SUPPLIED RECORDS:

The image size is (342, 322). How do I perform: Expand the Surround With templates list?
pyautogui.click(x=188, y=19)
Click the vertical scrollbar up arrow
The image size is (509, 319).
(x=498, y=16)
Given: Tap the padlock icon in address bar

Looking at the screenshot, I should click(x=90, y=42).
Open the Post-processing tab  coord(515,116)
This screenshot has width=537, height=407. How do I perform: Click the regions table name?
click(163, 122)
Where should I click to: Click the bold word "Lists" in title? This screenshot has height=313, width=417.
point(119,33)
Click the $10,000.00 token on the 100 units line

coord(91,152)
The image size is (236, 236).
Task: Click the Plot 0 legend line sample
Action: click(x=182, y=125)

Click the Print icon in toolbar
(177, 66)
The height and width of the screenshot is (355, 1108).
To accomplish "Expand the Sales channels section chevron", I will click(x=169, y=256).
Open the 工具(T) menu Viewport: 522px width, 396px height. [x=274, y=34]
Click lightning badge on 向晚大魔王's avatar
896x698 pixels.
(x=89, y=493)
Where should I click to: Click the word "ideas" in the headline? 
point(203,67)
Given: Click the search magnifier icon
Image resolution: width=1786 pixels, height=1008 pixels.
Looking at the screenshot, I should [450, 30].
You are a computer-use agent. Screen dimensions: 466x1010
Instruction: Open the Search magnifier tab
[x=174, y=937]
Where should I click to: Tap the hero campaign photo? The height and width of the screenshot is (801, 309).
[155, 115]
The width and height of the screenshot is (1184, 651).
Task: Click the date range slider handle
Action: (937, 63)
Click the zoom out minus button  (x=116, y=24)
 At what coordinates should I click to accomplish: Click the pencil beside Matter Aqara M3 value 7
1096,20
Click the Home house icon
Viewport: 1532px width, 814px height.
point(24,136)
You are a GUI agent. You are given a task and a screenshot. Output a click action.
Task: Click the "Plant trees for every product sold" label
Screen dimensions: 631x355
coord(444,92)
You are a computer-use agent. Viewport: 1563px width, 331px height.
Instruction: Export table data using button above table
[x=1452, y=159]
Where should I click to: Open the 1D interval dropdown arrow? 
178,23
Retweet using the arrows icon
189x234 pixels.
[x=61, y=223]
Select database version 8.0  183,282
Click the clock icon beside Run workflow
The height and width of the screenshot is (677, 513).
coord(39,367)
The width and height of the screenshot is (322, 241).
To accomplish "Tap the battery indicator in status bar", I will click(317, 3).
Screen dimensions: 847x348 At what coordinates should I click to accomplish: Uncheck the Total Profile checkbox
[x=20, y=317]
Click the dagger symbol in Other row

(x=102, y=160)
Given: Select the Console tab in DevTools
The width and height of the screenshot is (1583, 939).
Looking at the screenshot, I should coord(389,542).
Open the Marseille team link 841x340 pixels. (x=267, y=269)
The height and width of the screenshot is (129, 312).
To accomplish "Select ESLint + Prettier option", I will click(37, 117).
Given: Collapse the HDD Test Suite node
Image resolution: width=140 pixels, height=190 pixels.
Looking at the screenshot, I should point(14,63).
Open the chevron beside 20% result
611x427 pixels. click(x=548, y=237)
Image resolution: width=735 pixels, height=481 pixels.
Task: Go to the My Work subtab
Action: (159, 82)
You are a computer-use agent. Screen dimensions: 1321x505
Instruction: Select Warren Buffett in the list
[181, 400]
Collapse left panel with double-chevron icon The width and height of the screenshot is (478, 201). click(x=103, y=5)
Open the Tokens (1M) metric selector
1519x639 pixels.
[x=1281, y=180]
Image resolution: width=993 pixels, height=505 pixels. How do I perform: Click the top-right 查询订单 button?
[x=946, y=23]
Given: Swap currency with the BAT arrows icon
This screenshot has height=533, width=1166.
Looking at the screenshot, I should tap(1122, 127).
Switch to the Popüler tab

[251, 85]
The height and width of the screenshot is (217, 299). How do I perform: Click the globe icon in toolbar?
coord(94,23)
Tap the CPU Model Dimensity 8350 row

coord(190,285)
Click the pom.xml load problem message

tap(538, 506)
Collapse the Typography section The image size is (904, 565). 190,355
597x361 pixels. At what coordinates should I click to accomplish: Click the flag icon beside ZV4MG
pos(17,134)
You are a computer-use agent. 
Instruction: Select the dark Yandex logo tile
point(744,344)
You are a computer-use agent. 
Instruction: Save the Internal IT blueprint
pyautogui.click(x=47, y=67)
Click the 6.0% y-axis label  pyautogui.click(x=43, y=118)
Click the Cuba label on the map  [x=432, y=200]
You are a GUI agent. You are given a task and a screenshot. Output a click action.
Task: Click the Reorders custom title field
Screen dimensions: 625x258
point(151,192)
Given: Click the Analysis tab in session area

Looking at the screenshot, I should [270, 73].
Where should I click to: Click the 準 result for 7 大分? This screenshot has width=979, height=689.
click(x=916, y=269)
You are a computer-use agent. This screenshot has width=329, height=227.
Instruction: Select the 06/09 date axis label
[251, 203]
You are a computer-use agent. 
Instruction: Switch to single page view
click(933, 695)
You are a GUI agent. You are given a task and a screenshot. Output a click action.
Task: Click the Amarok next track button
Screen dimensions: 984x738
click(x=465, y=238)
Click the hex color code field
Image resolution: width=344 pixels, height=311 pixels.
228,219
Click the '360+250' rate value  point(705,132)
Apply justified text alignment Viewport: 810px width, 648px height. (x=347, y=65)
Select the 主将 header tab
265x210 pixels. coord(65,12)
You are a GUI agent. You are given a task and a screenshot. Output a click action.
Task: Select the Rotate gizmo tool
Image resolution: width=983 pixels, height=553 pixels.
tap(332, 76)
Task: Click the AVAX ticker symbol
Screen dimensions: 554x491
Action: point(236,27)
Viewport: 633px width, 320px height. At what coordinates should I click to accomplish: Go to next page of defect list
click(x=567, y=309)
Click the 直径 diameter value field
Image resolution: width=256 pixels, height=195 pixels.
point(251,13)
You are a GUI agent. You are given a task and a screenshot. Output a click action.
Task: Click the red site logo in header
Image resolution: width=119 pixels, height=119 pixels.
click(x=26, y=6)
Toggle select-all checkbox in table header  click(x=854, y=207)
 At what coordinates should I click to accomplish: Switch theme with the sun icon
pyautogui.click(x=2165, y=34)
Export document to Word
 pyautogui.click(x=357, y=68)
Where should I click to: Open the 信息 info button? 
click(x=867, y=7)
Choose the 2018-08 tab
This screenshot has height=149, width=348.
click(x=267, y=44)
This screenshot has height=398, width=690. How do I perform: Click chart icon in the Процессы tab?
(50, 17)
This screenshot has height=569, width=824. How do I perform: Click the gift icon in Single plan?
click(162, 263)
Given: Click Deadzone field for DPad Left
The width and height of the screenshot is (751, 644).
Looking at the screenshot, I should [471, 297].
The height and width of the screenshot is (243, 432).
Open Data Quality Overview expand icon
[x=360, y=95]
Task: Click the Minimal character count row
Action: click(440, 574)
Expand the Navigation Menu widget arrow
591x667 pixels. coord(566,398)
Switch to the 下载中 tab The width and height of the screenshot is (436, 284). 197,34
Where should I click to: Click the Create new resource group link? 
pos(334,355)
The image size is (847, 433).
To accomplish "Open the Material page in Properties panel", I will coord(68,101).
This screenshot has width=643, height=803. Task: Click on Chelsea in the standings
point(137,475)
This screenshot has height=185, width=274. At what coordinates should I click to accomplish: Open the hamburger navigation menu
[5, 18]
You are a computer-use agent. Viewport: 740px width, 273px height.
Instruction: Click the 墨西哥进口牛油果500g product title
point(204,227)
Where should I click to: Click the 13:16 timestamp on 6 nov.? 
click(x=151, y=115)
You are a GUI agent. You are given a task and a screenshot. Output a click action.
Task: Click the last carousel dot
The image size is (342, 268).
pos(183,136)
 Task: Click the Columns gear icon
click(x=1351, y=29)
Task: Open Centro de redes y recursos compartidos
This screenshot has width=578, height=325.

WHAT IS EXPECTED: The response should consist of every record above, reproduced exactly.

OUTPUT OF THE EXERCISE:
The image size is (342, 322). How do I perform: Expand the Surround With templates list?
pyautogui.click(x=188, y=19)
Click the vertical scrollbar up arrow
The image size is (509, 319).
(x=498, y=16)
Given: Tap the padlock icon in address bar

Looking at the screenshot, I should click(x=90, y=42).
Open the Post-processing tab  coord(515,116)
This screenshot has width=537, height=407. How do I perform: Click the regions table name?
click(163, 122)
Where should I click to: Click the bold word "Lists" in title? This screenshot has height=313, width=417.
point(119,33)
Click the $10,000.00 token on the 100 units line

coord(91,152)
The image size is (236, 236).
Task: Click the Plot 0 legend line sample
Action: click(x=182, y=125)

Click the Print icon in toolbar
(177, 66)
The height and width of the screenshot is (355, 1108).
To accomplish "Expand the Sales channels section chevron", I will click(x=169, y=256).
Open the 工具(T) menu Viewport: 522px width, 396px height. [x=274, y=34]
Click lightning badge on 向晚大魔王's avatar
896x698 pixels.
(x=89, y=493)
Where should I click to: Click the word "ideas" in the headline? 
point(203,67)
Given: Click the search magnifier icon
Image resolution: width=1786 pixels, height=1008 pixels.
Looking at the screenshot, I should [450, 30].
You are a computer-use agent. Screen dimensions: 466x1010
Instruction: Open the Search magnifier tab
[x=174, y=937]
Where should I click to: Tap the hero campaign photo? The height and width of the screenshot is (801, 309).
[155, 115]
The width and height of the screenshot is (1184, 651).
Task: Click the date range slider handle
Action: (937, 63)
Click the zoom out minus button  (x=116, y=24)
 At what coordinates should I click to accomplish: Click the pencil beside Matter Aqara M3 value 7
1096,20
Click the Home house icon
Viewport: 1532px width, 814px height.
point(24,136)
You are a GUI agent. You are given a task and a screenshot. Output a click action.
Task: Click the "Plant trees for every product sold" label
Screen dimensions: 631x355
coord(444,92)
You are a computer-use agent. Viewport: 1563px width, 331px height.
Instruction: Export table data using button above table
[x=1452, y=159]
Where should I click to: Open the 1D interval dropdown arrow? 
178,23
Retweet using the arrows icon
189x234 pixels.
[x=61, y=223]
Select database version 8.0  183,282
Click the clock icon beside Run workflow
The height and width of the screenshot is (677, 513).
coord(39,367)
The width and height of the screenshot is (322, 241).
To accomplish "Tap the battery indicator in status bar", I will click(317, 3).
Screen dimensions: 847x348 At what coordinates should I click to accomplish: Uncheck the Total Profile checkbox
[x=20, y=317]
Click the dagger symbol in Other row

(x=102, y=160)
Given: Select the Console tab in DevTools
The width and height of the screenshot is (1583, 939).
Looking at the screenshot, I should coord(389,542).
Open the Marseille team link 841x340 pixels. (x=267, y=269)
The height and width of the screenshot is (129, 312).
To accomplish "Select ESLint + Prettier option", I will click(37, 117).
Given: Collapse the HDD Test Suite node
Image resolution: width=140 pixels, height=190 pixels.
Looking at the screenshot, I should point(14,63).
Open the chevron beside 20% result
611x427 pixels. click(x=548, y=237)
Image resolution: width=735 pixels, height=481 pixels.
Task: Go to the My Work subtab
Action: (159, 82)
You are a computer-use agent. Screen dimensions: 1321x505
Instruction: Select Warren Buffett in the list
[181, 400]
Collapse left panel with double-chevron icon The width and height of the screenshot is (478, 201). click(x=103, y=5)
Open the Tokens (1M) metric selector
1519x639 pixels.
[x=1281, y=180]
Image resolution: width=993 pixels, height=505 pixels. How do I perform: Click the top-right 查询订单 button?
[x=946, y=23]
Given: Swap currency with the BAT arrows icon
This screenshot has height=533, width=1166.
Looking at the screenshot, I should tap(1122, 127).
Switch to the Popüler tab

[251, 85]
The height and width of the screenshot is (217, 299). How do I perform: Click the globe icon in toolbar?
coord(94,23)
Tap the CPU Model Dimensity 8350 row

coord(190,285)
Click the pom.xml load problem message

tap(538, 506)
Collapse the Typography section The image size is (904, 565). 190,355
597x361 pixels. At what coordinates should I click to accomplish: Click the flag icon beside ZV4MG
pos(17,134)
You are a computer-use agent. 
Instruction: Select the dark Yandex logo tile
point(744,344)
You are a computer-use agent. 
Instruction: Save the Internal IT blueprint
pyautogui.click(x=47, y=67)
Click the 6.0% y-axis label  pyautogui.click(x=43, y=118)
Click the Cuba label on the map  [x=432, y=200]
You are a GUI agent. You are given a task and a screenshot. Output a click action.
Task: Click the Reorders custom title field
Screen dimensions: 625x258
point(151,192)
Given: Click the Analysis tab in session area

Looking at the screenshot, I should [270, 73].
Where should I click to: Click the 準 result for 7 大分? This screenshot has width=979, height=689.
click(x=916, y=269)
You are a computer-use agent. This screenshot has width=329, height=227.
Instruction: Select the 06/09 date axis label
[251, 203]
You are a computer-use agent. 
Instruction: Switch to single page view
click(933, 695)
You are a GUI agent. You are given a task and a screenshot. Output a click action.
Task: Click the Amarok next track button
Screen dimensions: 984x738
click(x=465, y=238)
Click the hex color code field
Image resolution: width=344 pixels, height=311 pixels.
228,219
Click the '360+250' rate value  point(705,132)
Apply justified text alignment Viewport: 810px width, 648px height. (x=347, y=65)
Select the 主将 header tab
265x210 pixels. coord(65,12)
You are a GUI agent. You are given a task and a screenshot. Output a click action.
Task: Select the Rotate gizmo tool
Image resolution: width=983 pixels, height=553 pixels.
tap(332, 76)
Task: Click the AVAX ticker symbol
Screen dimensions: 554x491
Action: point(236,27)
Viewport: 633px width, 320px height. At what coordinates should I click to accomplish: Go to next page of defect list
click(x=567, y=309)
Click the 直径 diameter value field
Image resolution: width=256 pixels, height=195 pixels.
point(251,13)
You are a GUI agent. You are given a task and a screenshot. Output a click action.
Task: Click the red site logo in header
Image resolution: width=119 pixels, height=119 pixels.
click(x=26, y=6)
Toggle select-all checkbox in table header  click(x=854, y=207)
 At what coordinates should I click to accomplish: Switch theme with the sun icon
pyautogui.click(x=2165, y=34)
Export document to Word
 pyautogui.click(x=357, y=68)
Where should I click to: Open the 信息 info button? 
click(x=867, y=7)
Choose the 2018-08 tab
This screenshot has height=149, width=348.
click(x=267, y=44)
This screenshot has height=398, width=690. How do I perform: Click chart icon in the Процессы tab?
(50, 17)
This screenshot has height=569, width=824. How do I perform: Click the gift icon in Single plan?
click(162, 263)
Given: Click Deadzone field for DPad Left
The width and height of the screenshot is (751, 644).
Looking at the screenshot, I should [471, 297].
The height and width of the screenshot is (243, 432).
Open Data Quality Overview expand icon
[x=360, y=95]
Task: Click the Minimal character count row
Action: click(440, 574)
Expand the Navigation Menu widget arrow
591x667 pixels. coord(566,398)
Switch to the 下载中 tab The width and height of the screenshot is (436, 284). 197,34
Where should I click to: Click the Create new resource group link? 
pos(334,355)
The image size is (847, 433).
To accomplish "Open the Material page in Properties panel", I will coord(68,101).
This screenshot has width=643, height=803. Task: Click on Chelsea in the standings
point(137,475)
This screenshot has height=185, width=274. At what coordinates should I click to accomplish: Open the hamburger navigation menu
[5, 18]
You are a computer-use agent. Viewport: 740px width, 273px height.
Instruction: Click the 墨西哥进口牛油果500g product title
point(204,227)
Where should I click to: Click the 13:16 timestamp on 6 nov.? 
click(x=151, y=115)
You are a GUI agent. You are given a task and a screenshot. Output a click action.
Task: Click the last carousel dot
The image size is (342, 268).
pos(183,136)
 Task: Click the Columns gear icon
click(x=1351, y=29)
Task: Open Centro de redes y recursos compartidos
This screenshot has width=578, height=325.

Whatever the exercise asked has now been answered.